• _Exercise instructions_
For the full listing below, write out each entry exactly and exclude the images.

• _Entries supplied_
+ + + + + + +

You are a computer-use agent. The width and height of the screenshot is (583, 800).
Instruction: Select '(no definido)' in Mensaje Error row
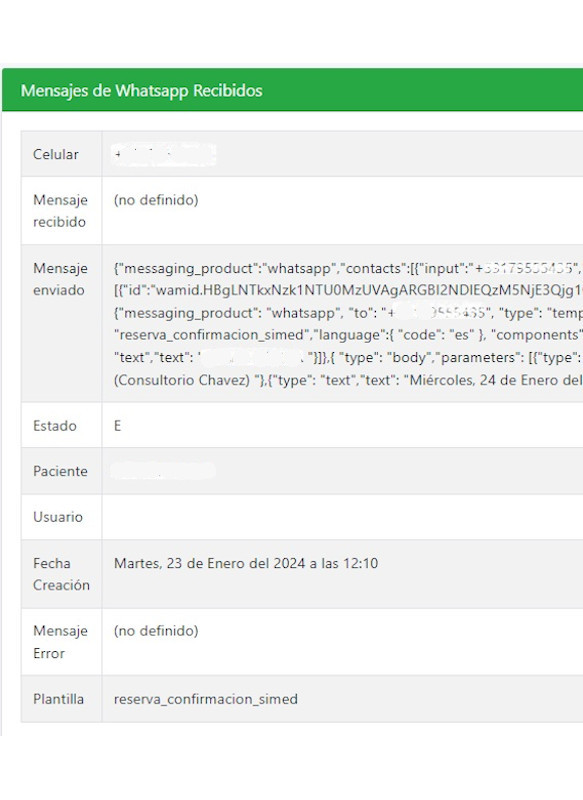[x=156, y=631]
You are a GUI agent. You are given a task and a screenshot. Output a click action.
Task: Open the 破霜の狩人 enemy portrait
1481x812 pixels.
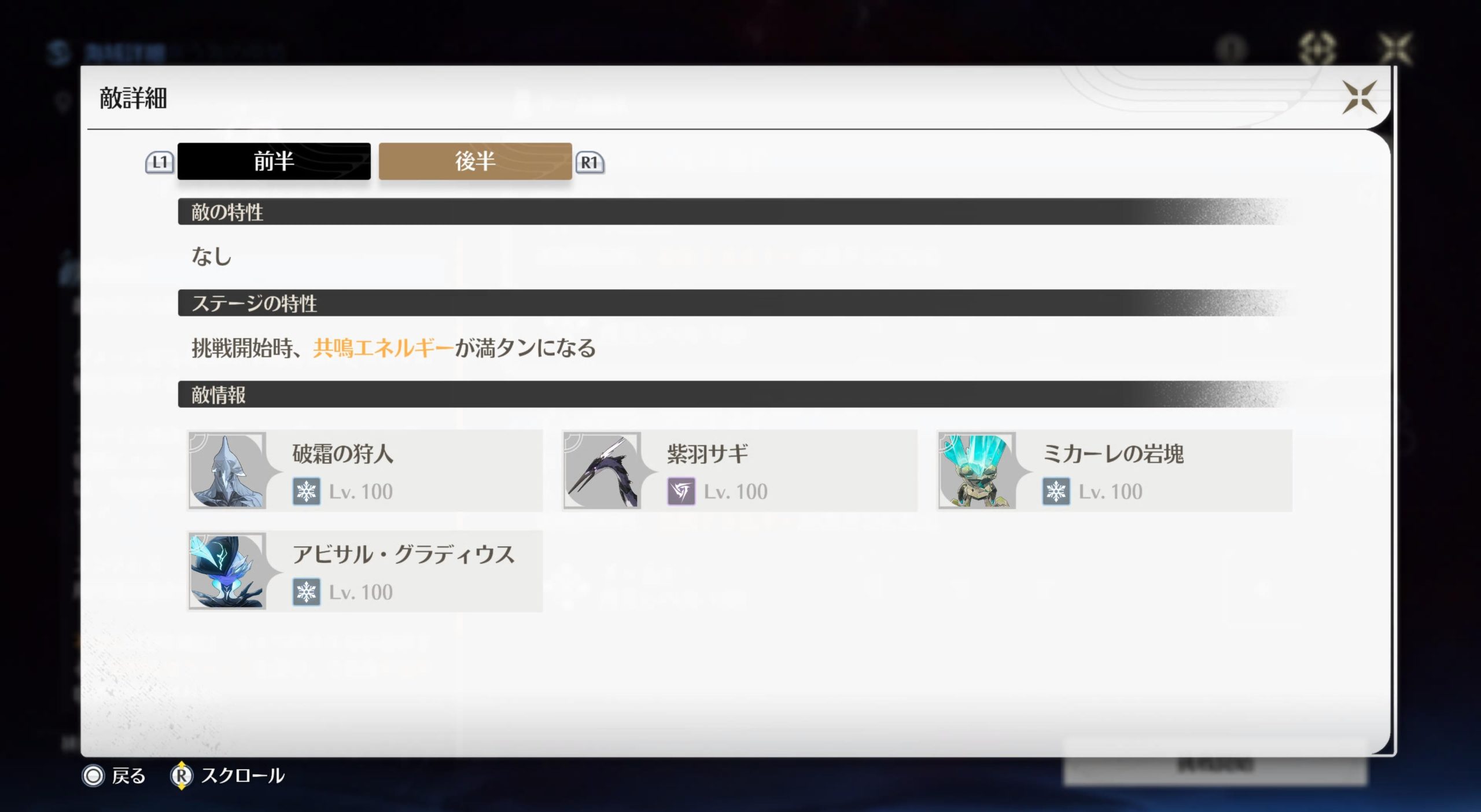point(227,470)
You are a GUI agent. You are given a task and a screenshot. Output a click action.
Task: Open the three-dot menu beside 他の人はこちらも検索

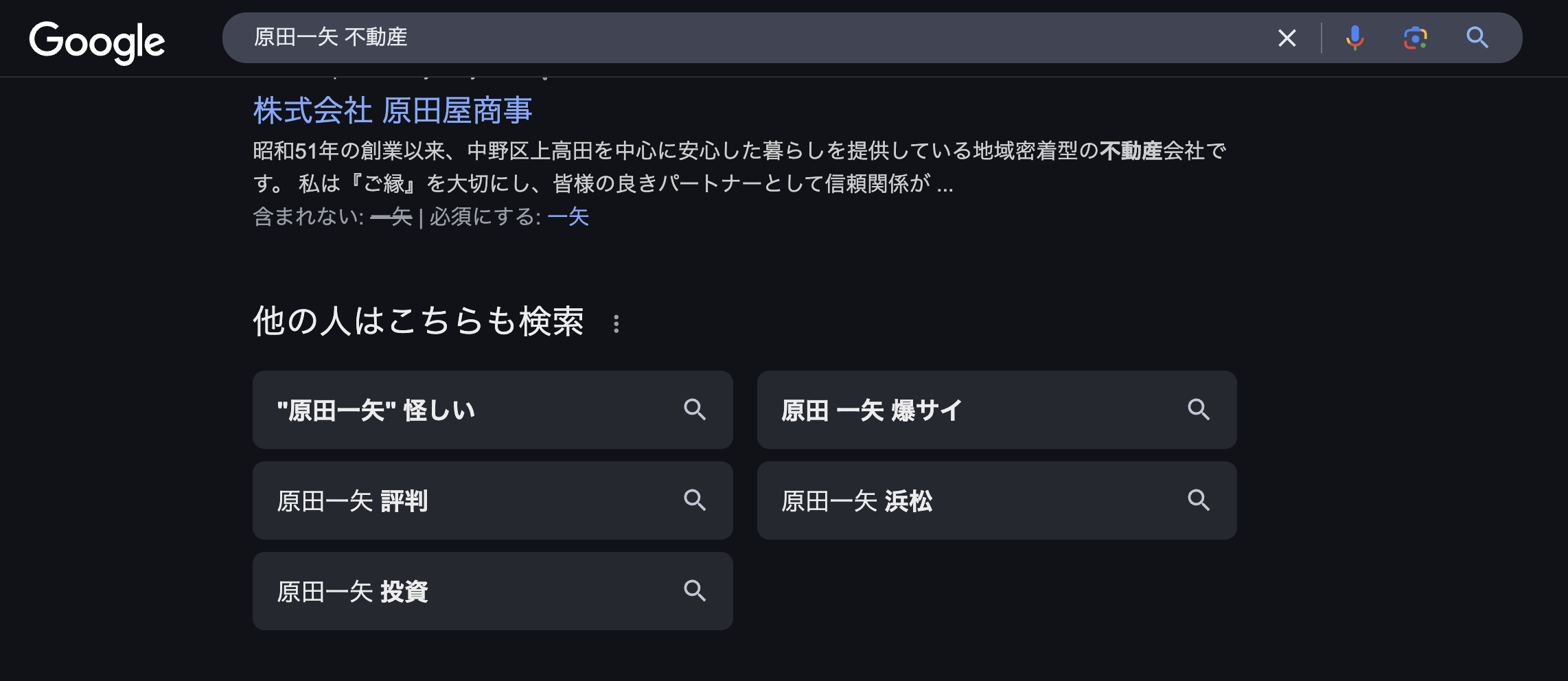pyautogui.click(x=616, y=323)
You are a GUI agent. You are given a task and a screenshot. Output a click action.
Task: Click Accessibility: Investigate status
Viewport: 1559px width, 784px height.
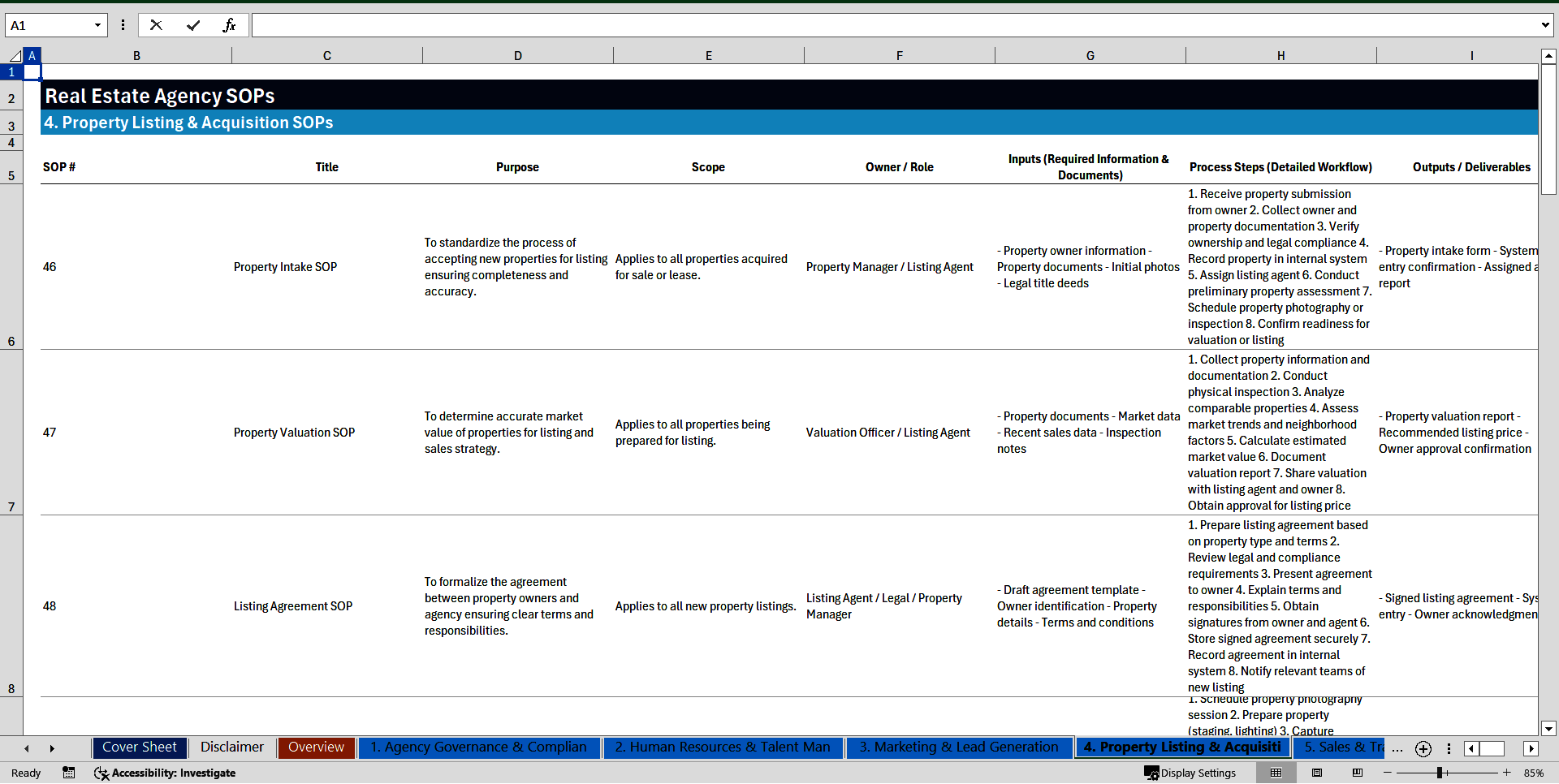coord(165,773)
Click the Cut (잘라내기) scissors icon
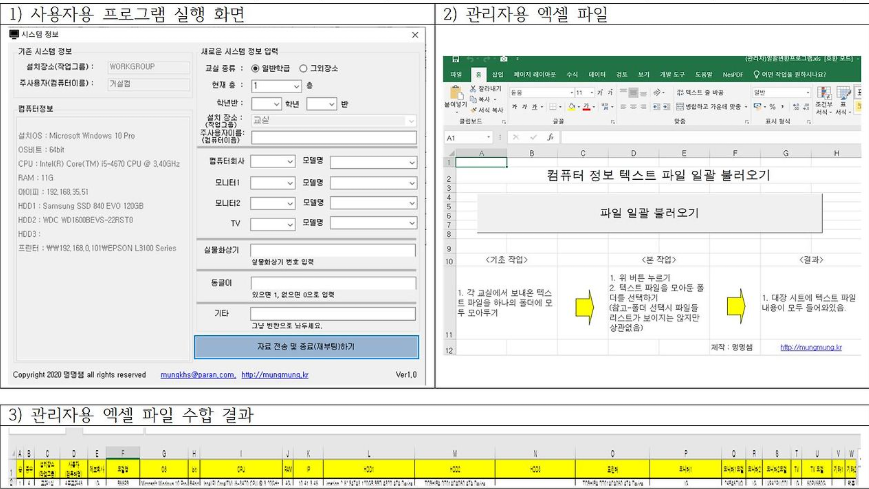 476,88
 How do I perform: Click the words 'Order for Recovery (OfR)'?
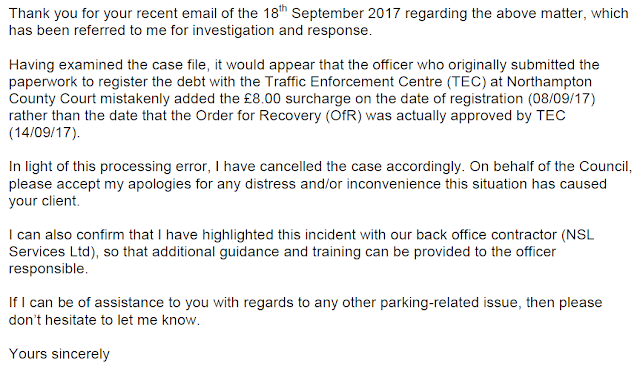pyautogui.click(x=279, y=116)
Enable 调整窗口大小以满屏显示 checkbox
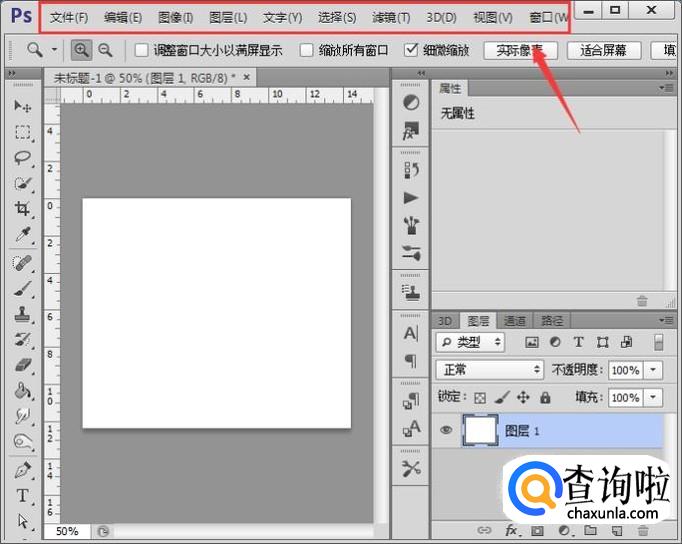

+ + + + + + +

• _Reply to the task_
You are a computer-use agent. The width and height of the screenshot is (583, 800).
Instruction: Select '(no definido)' in Mensaje Error row
[x=156, y=631]
You are a GUI agent. You are given a task and a screenshot. Output a click action.
Task: Open the 破霜の狩人 enemy portrait
1481x812 pixels.
point(227,470)
You are a GUI agent. You are given a task and a screenshot. Output a click action.
Task: Open the three-dot menu beside 他の人はこちらも検索

pyautogui.click(x=616, y=323)
You are a GUI agent. You are given a task and a screenshot. Output a click action.
Task: Click Accessibility: Investigate status
Viewport: 1559px width, 784px height.
coord(165,773)
Click the Cut (잘라내기) scissors icon
 476,88
 How do I perform: Click the words 'Order for Recovery (OfR)'?
pyautogui.click(x=279, y=116)
Enable 调整窗口大小以满屏显示 checkbox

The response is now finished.